New paradigm of GPCR signalling at intracellular sites in metabolic diseases

Aims: To investigate the involvement of GPCR signalling at intracellular sites in the regulation of adipocyte metabolism and its potential exploitation for the pharmacological therapy of metabolic diseases.

Background: Complex metabolic diseases are a major cause of morbidity and mortality, mainly due to cardiovascular complications. Adipose tissue functions as energy store and is a major regulator of energy expenditure, food intake and insulin sensitivity. Thus, a better knowledge of the mechanisms implicated in adipocyte regulation will be crucial to develop innovative therapies for metabolic diseases. G-proteincoupled receptors (GPCRs) play fundamental roles in the control of adipocyte metabolism1. Recent studies by our and other groups have revealed that GPCRs signal not only at the cell surface, as previously thought, but also at intracellular sites, such as early endosomes or the Golgi/trans-Golgi network2-5. This new concept is revolutionizing our understanding of GPCR biology and might provide new strategies to treat diabetes, obesity and other complex diseases.

Hypothesis: the central hypothesis of this project is that GPCR signalling at intracellular sites plays an important role in the regulation of adipocyte metabolism and that its pharmacological modulation might be used to elicit specific therapeutic effects.

Experimental methods: Experiments will be performed in the murine 3T3-L1 adipocyte cell line as well as in primary mouse adipocytes (WAT/BAT) differentiated in vitro7-9. Advanced microscopy methods that are well established in our labs, such as fluorescence resonance energy transfer (FRET), fluorescence correlation spectroscopy (FCS) and single-molecule microscopy, will be used to investigate the kinetics and subcellular location of GPCR signaling10-12. In particular, we will use FRET sensors tethered to different subcellular compartments (plasma membrane, cytosol, Golgi/TGN, mitochondria, nucleus)5. In addition, we will use primary adipocytes isolated from transgenic mice expressing of a cAMP FRET sensor2. Receptor internalization will be inhibited pharmacologically (dynasore, Dyngo-4a) or with a dominant-negative dynamin mutant (K44A). Fluorescent markers will be employed to identify the subcellular compartments where GPCR signalling is occurring5. As a complementary approach, we will use cell fractionation and standard assays to measure ligand binding, G-protein activation or enzymatic activity (e.g. adenylyl cyclase) in subcellular fractions (plasma embrane, cytosol, mitochondria, etc.). Energy and metabolic pathway usage (e.g. lipogenesis, lipolysis) will be assessed using a range of analytical methods including high-resolution mitochondrial respiration (Oroboros), seahorse technology, targeted lipidomics and metabolic tracing.
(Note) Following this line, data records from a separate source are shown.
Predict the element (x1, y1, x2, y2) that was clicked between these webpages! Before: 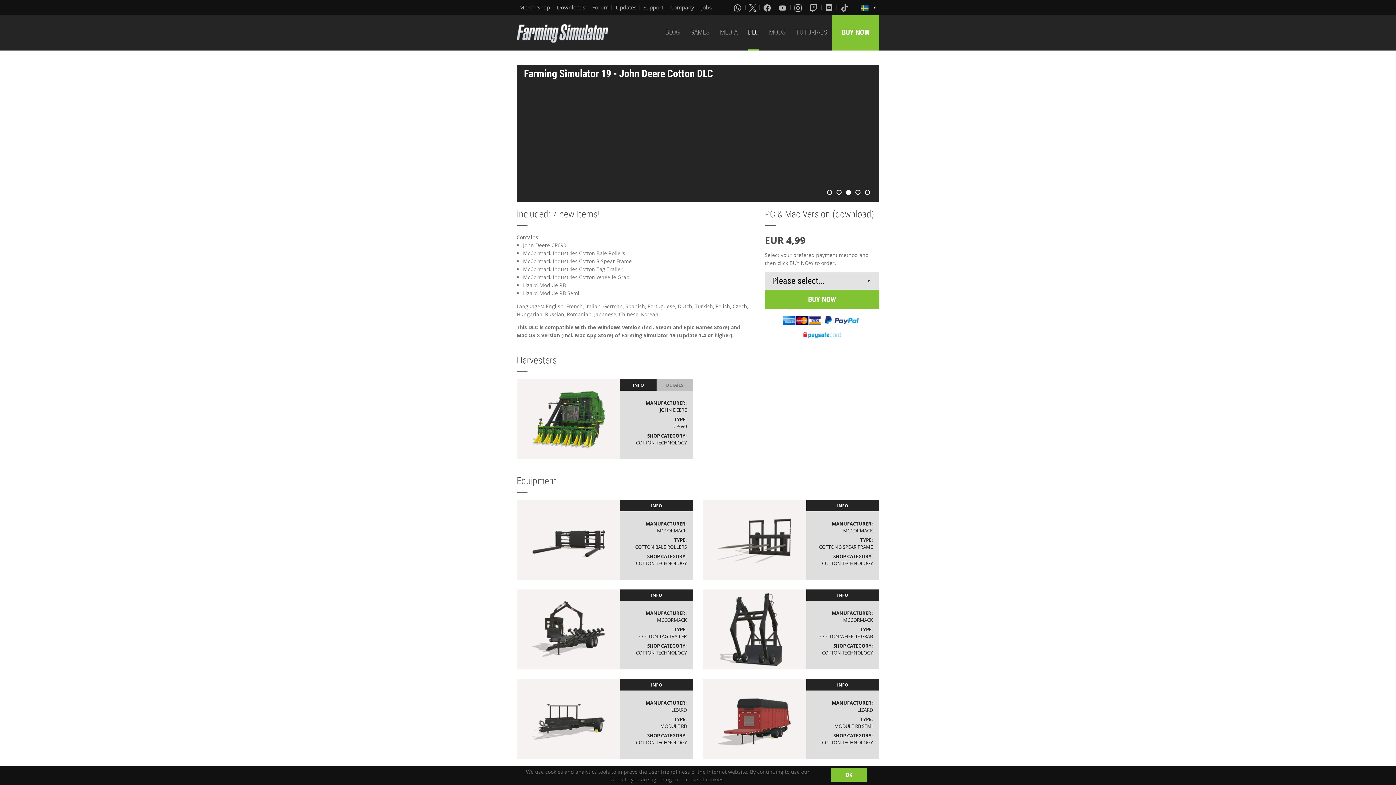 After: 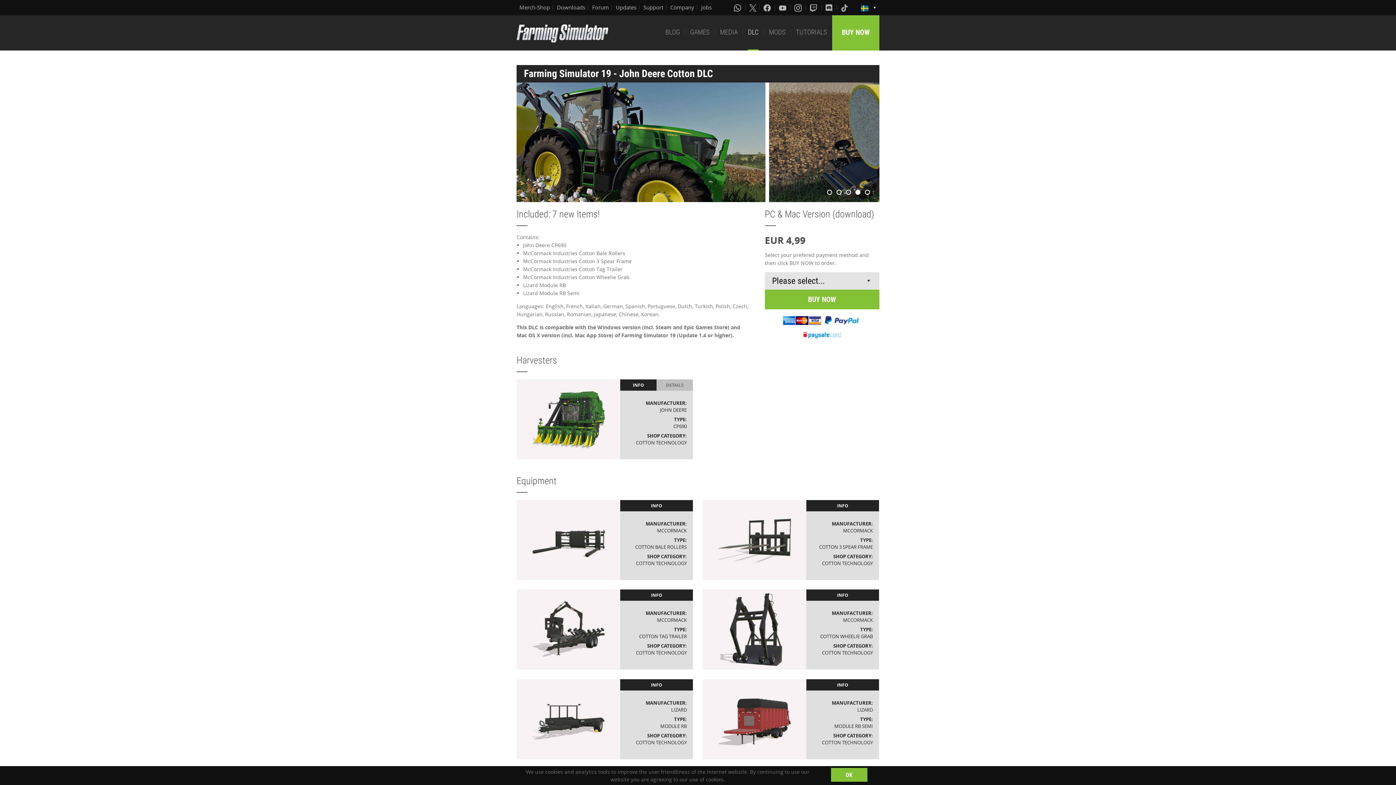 Action: bbox: (620, 500, 693, 511) label: INFOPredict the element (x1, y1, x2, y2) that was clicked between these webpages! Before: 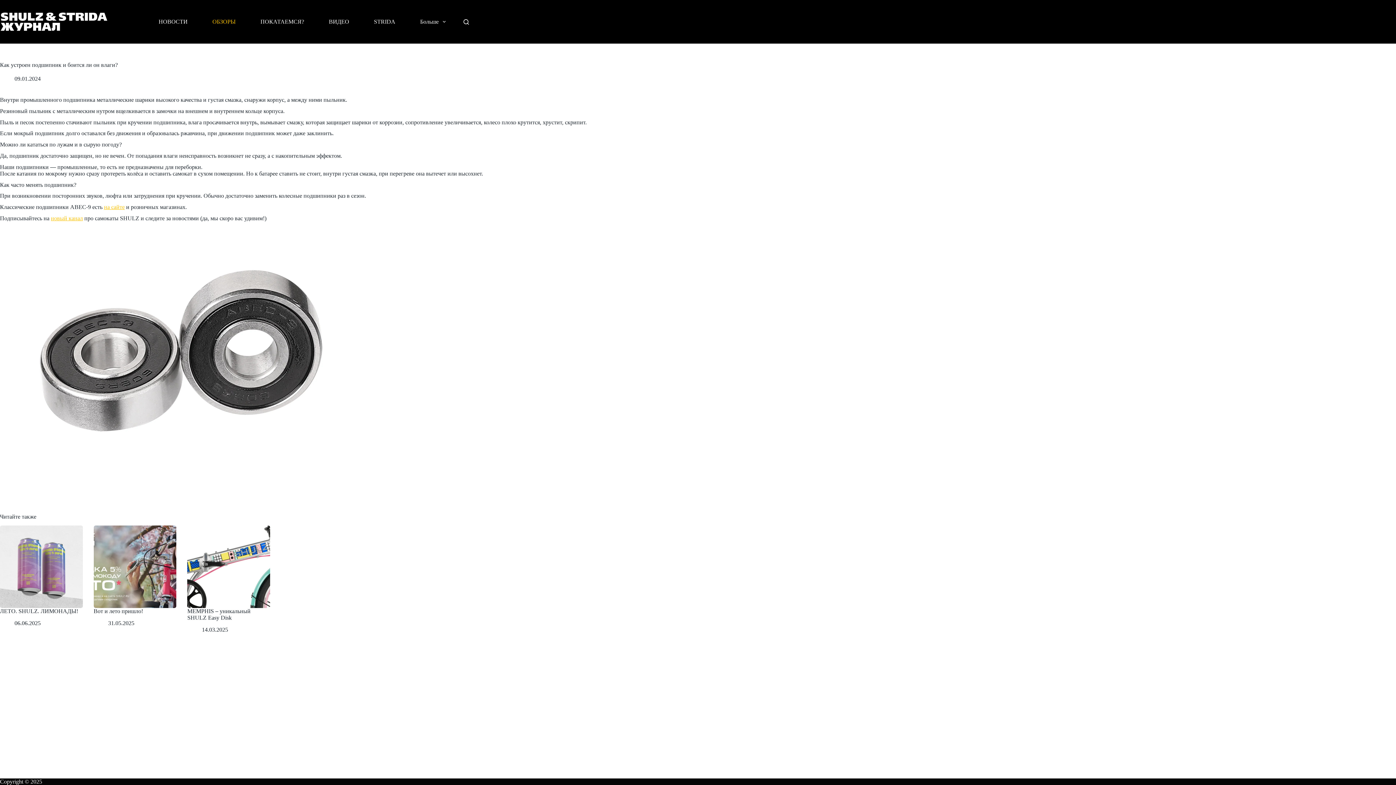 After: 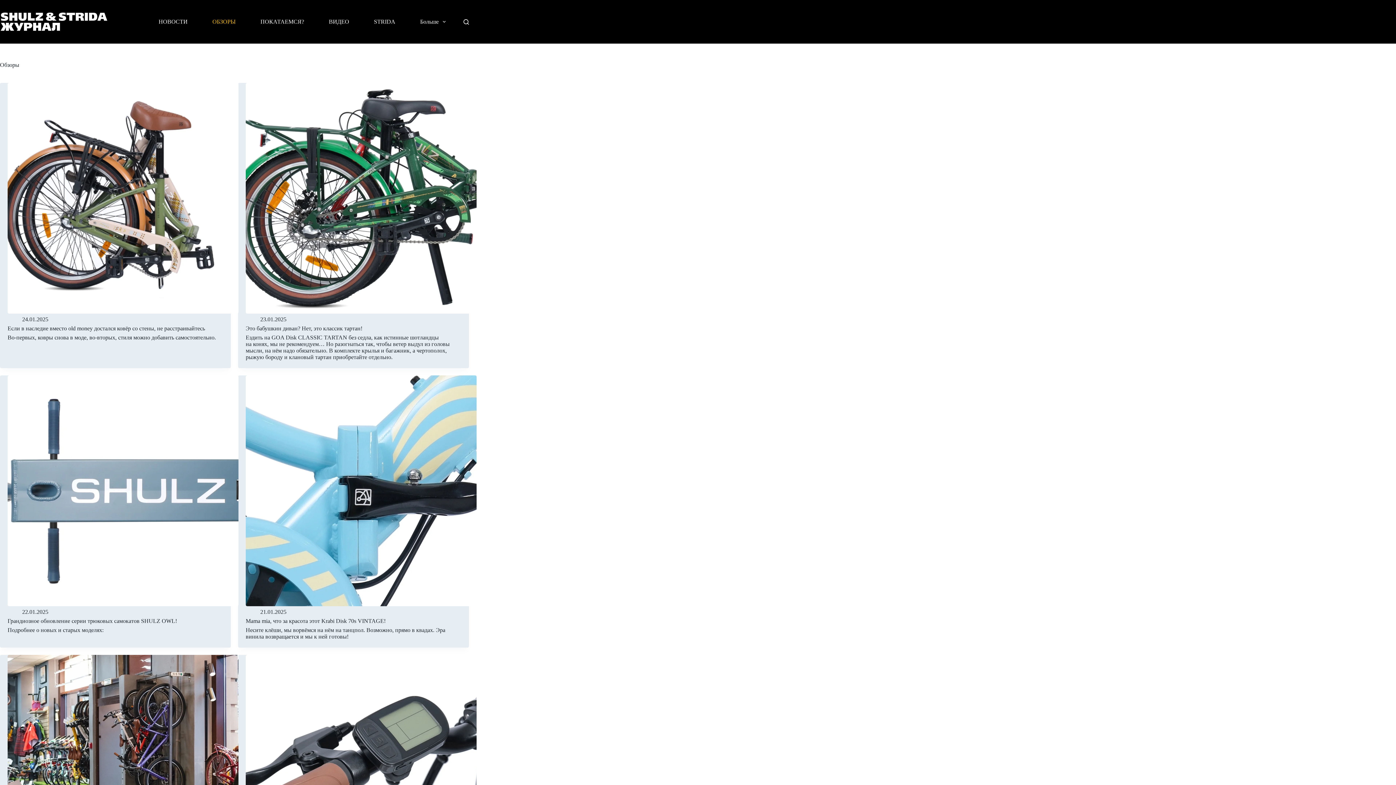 Action: bbox: (201, 16, 246, 27) label: ОБЗОРЫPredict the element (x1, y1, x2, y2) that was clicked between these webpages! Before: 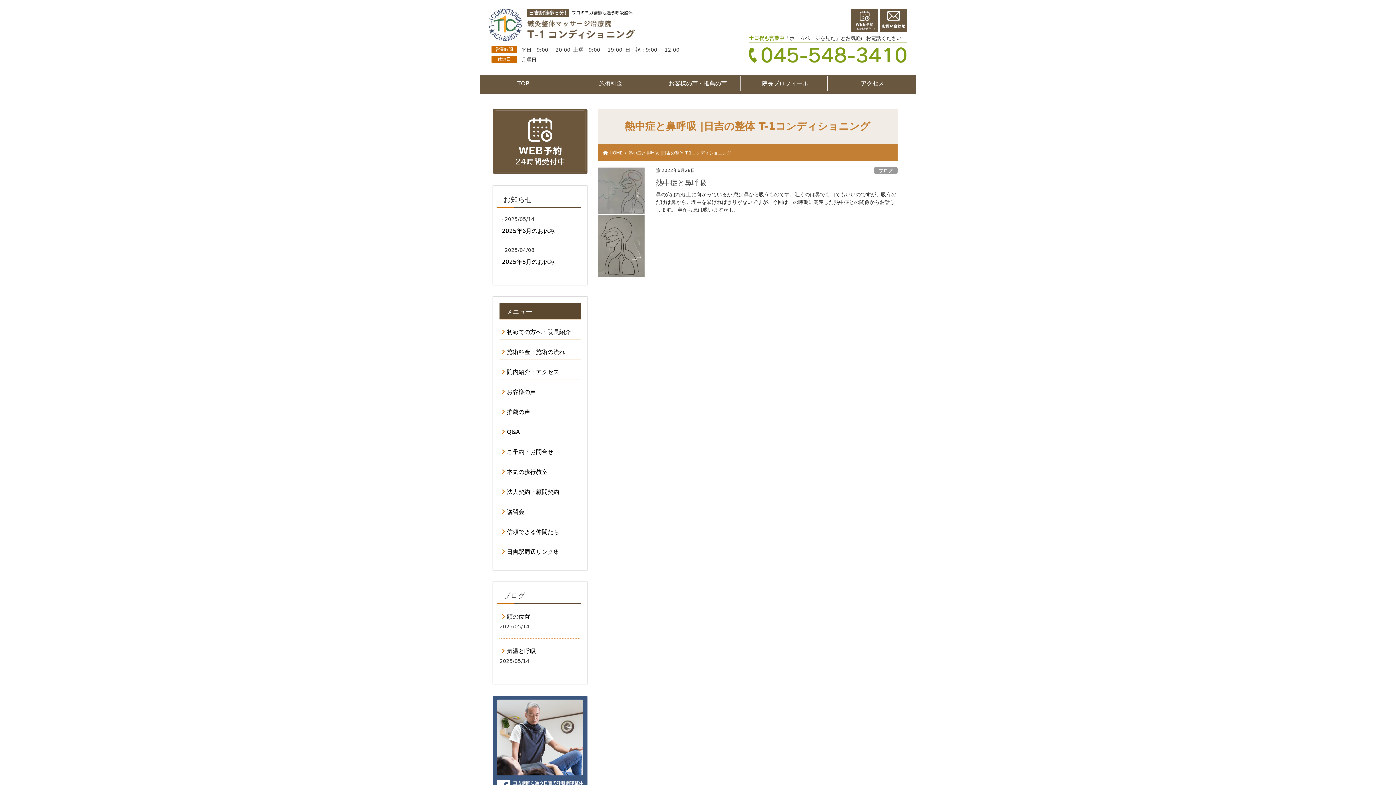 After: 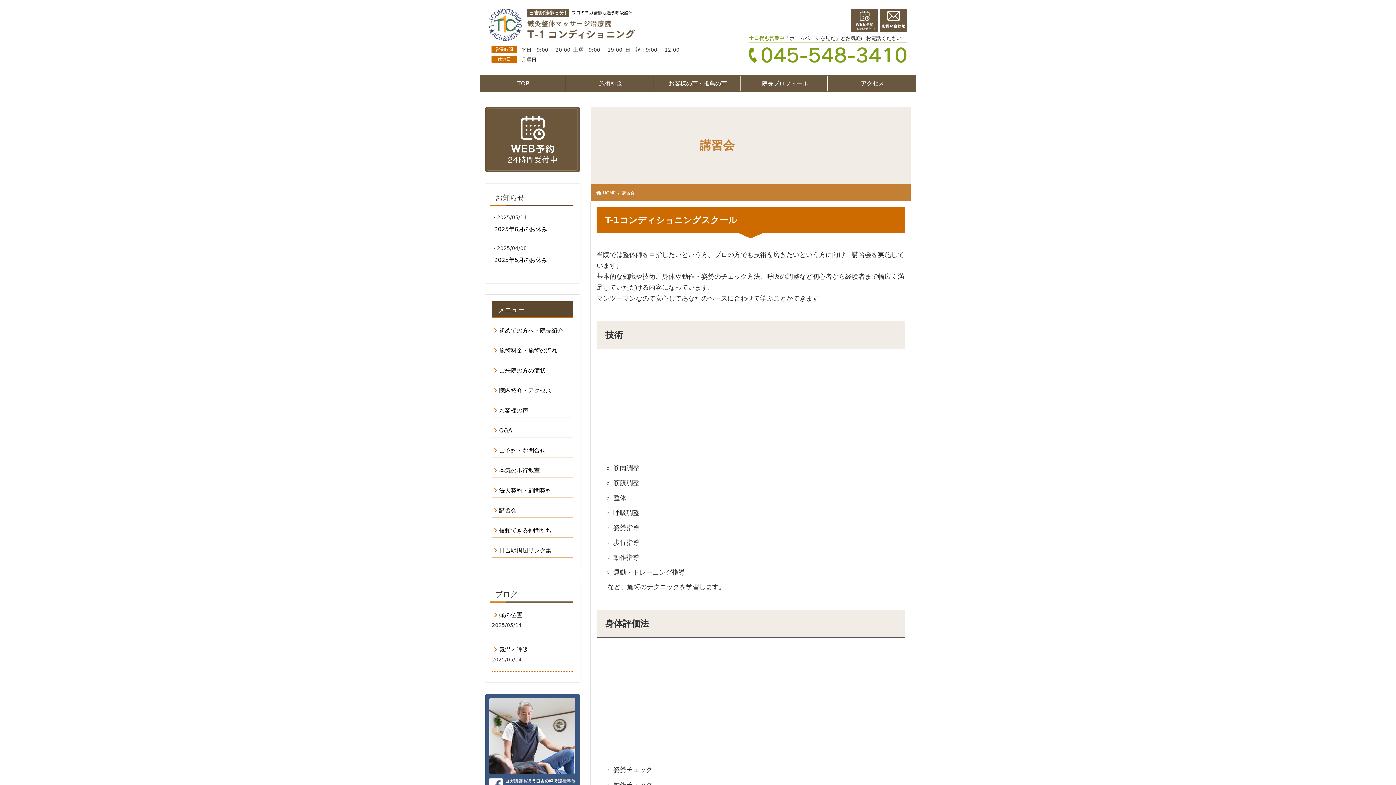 Action: label: 講習会 bbox: (499, 508, 581, 516)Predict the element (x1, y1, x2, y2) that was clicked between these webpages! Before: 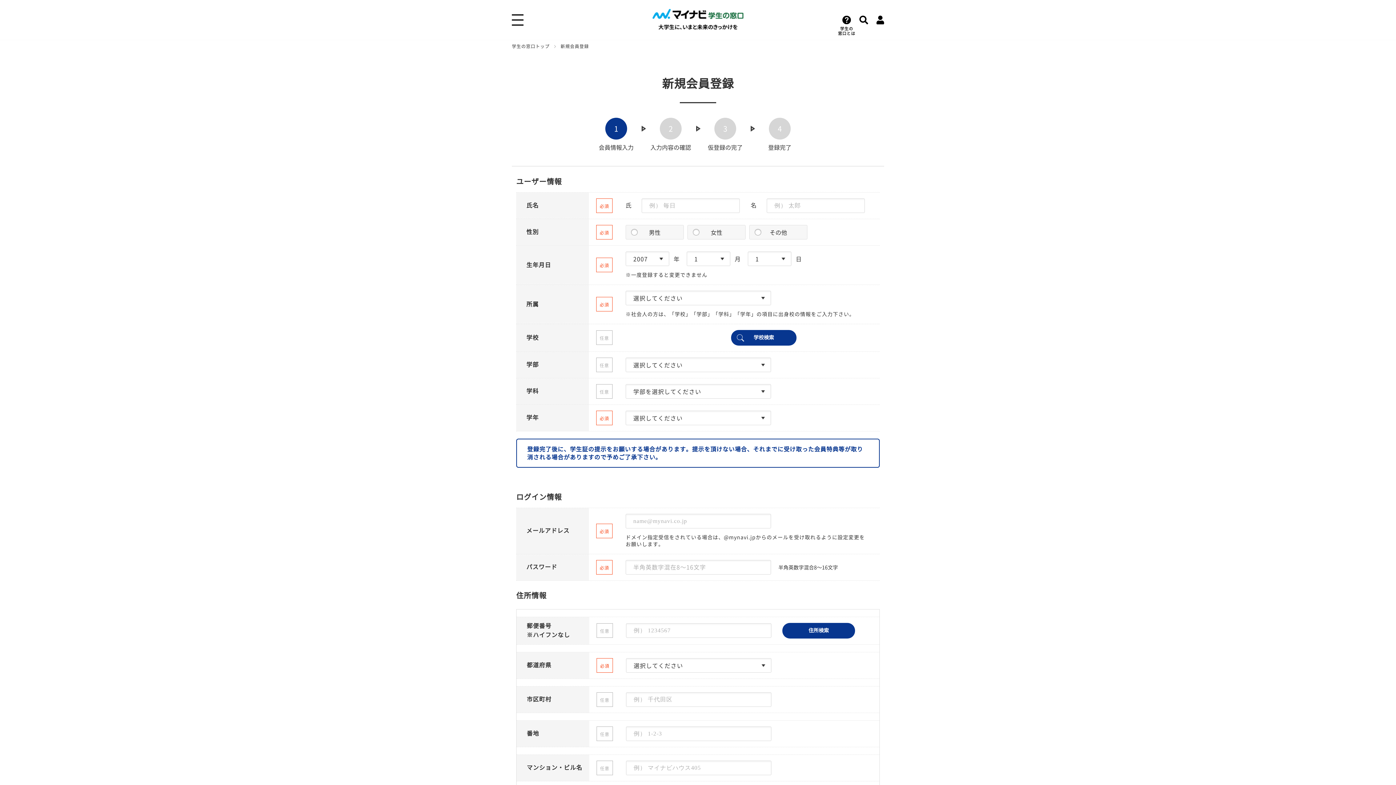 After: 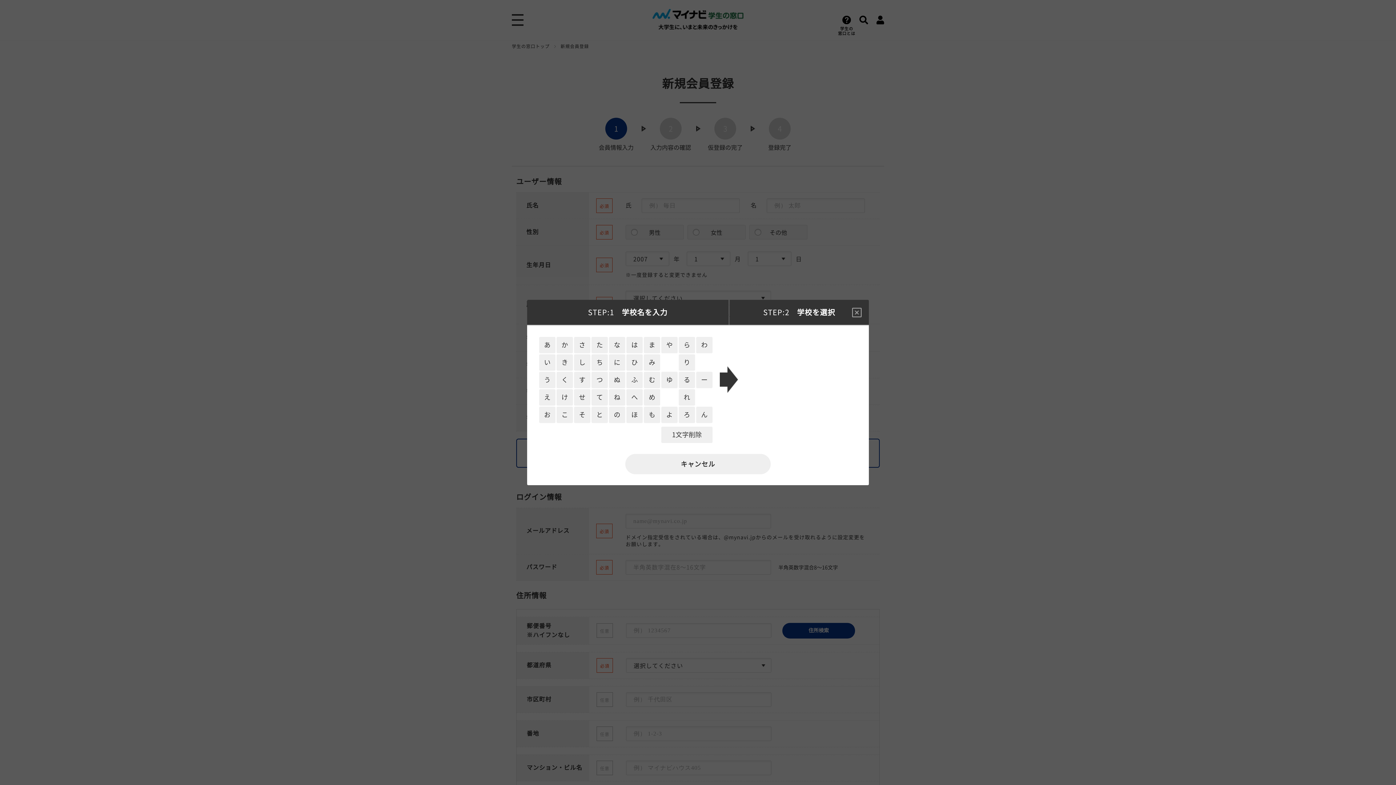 Action: label: 学校検索 bbox: (731, 330, 796, 345)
Research plan: We will initially focus on the long-chain free fatty acid receptor GPR120 and the hydroxycarboxylic acid receptor 2 (HCA2), which have antilipolytic effects and are emerging pharmacological targets for metabolic diseases1. First, we will investigate the kinetics and subcellular location of the Gi/o and Gq responses induced by receptor activation in 3T3-L1 cells and mouse primary adipocytes. Subsequently, we will evaluate the effect of inhibiting receptor internalization on the kinetics and spatial dynamics of these events. In parallel, we will perform trafficking experiments in living cells, combined with superresolution microscopy (dSTORM) in fixed cells to study the subcellular localization
and trafficking of receptors, G-proteins and effectors in adipose cells. In addition, we will evaluate the contribution of cell surface vs. intracellular receptor signalling on adipocyte metabolic parameters, including lipolysis and oxygen consumption. Finally, we will compare a panel of new synthetic receptor agonists in their ability to induce signalling at intracellular sites as well as to modulate adipocyte metabolism.